In information security, computer science, and other fields, the principle of least privilege, also known as the principle of minimal privilege or just least privilege, requires that in a particular abstraction layer of a computing environment, every module (such as a process, a user or a program on the basis of the layer we are considering) must be able to access only such information and resources that are necessary to its legitimate purpose.

But what does that all mean really? Lets break it down in the most simple way possible and get a bit more granular. You are the admin, Administrator, root, Superuser, however you slice it, you are Master of the Universe (MOTU from here on) You have access to hidden shares, special options, secret check boxes, all those rock star like things you got into IT for in the first place. But you do not allow your users that same level of,  shall we say ‘power’. Why? For a multitude of reasons really, they don’t need it, they wouldn’t know what to do with it if they had it, and more importantly your average end user can’t really be trusted with it. I would much rather clean up a virus from one machine than fifty, or two hundred and fifty.

So lets get into this a bit deeper using least privileges means only giving a user what is absolutely necessary for them to complete their objective. If a user only needs access to one directory on a shared drive, there is no reason to give them access to the entire drive.

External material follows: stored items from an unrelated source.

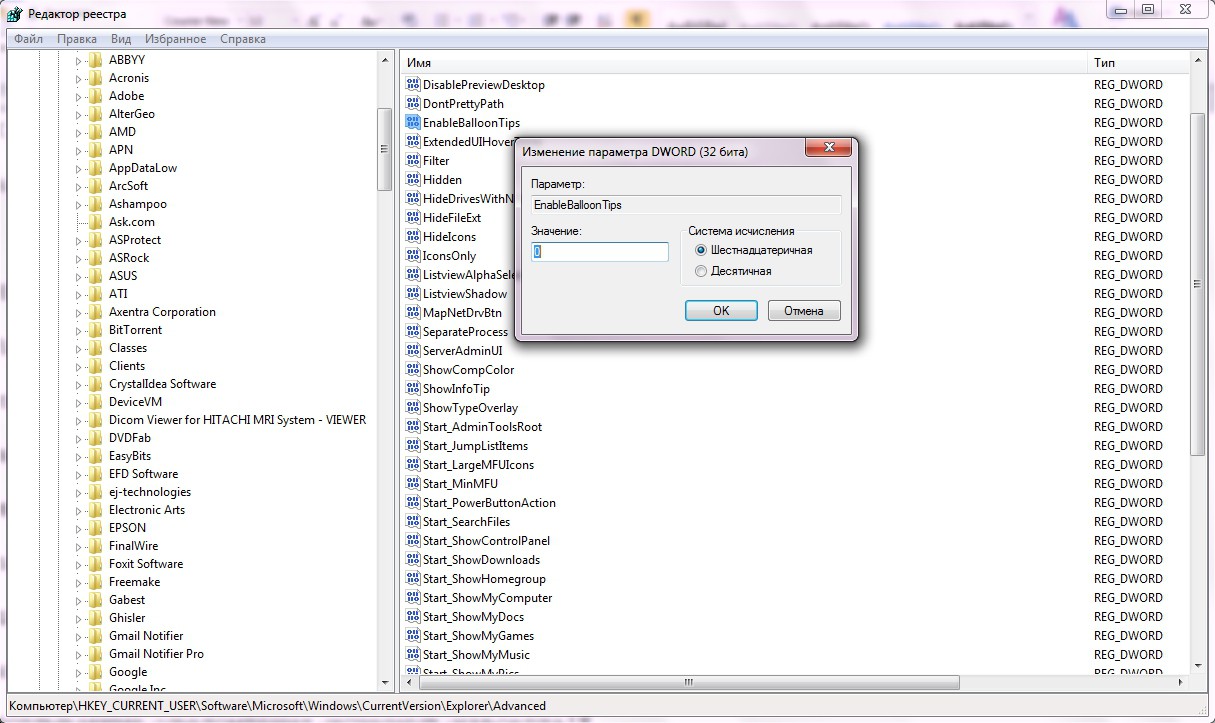Click the DWORD icon beside ShowCompColor
1215x723 pixels.
pos(413,370)
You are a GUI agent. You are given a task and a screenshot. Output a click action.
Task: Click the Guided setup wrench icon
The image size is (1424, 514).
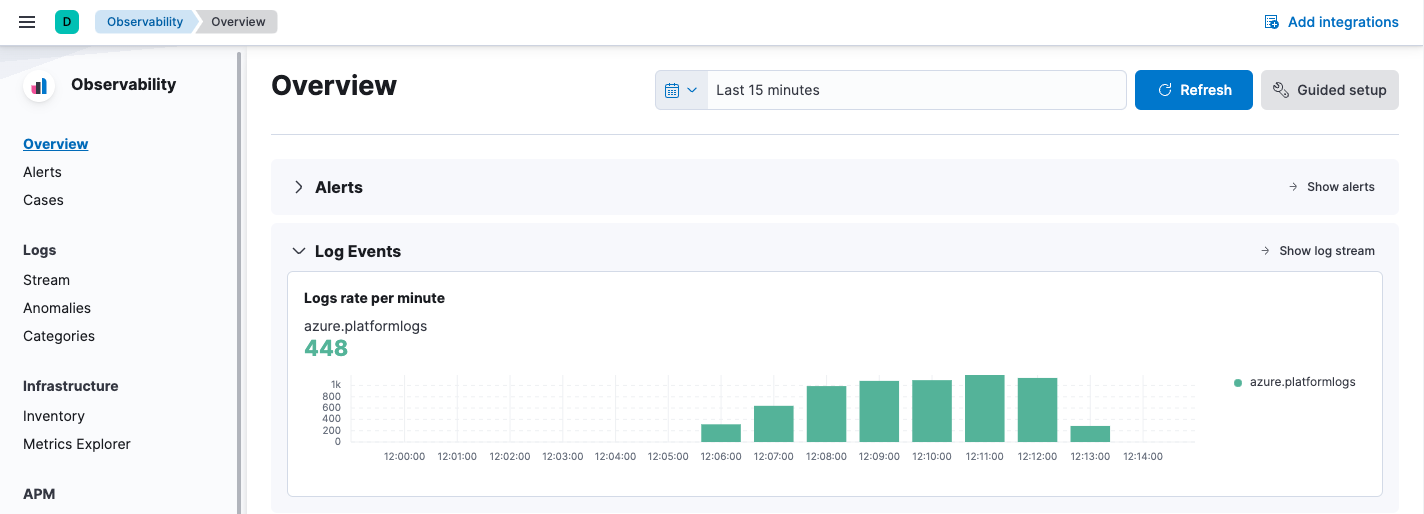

More importantly if that user only needs read access to to that directory, why give them full control?

Let me give you an example, Shareen needs access to a to a directory called ‘Sales’ on a shared drive that everyone has full control of. Only the sales people have full control of the Sales directory because it houses a lot of important client data as well as sales pricing. Shareen needs to be able to read that data but should never be able to write to it. For a quick fix you give Shareen full control over the share folder and tell her everything should be good. A few days later you get a call from sales, all the data is gone, there is not even a sales folder. Come to find out Shareen has accidentally deleted the sales folder from the share.

Who’s fault is that, Shareens for not paying attention and deleting the data, or yours for giving her the ability to delete the data? Sure this is kind of a silly example and you should be able to fix the problem easy with a recent backup ( you DO have a good backup, don’t you?) but it gets the message through.

In closing don’t allow your users to fail, don’t give them more than they need to get the job done, when you give someone access and rights to something you are saying that you trust them enough and you think they are responsible enough to have it, you wouldn’t just give anyone a key yo your house would you?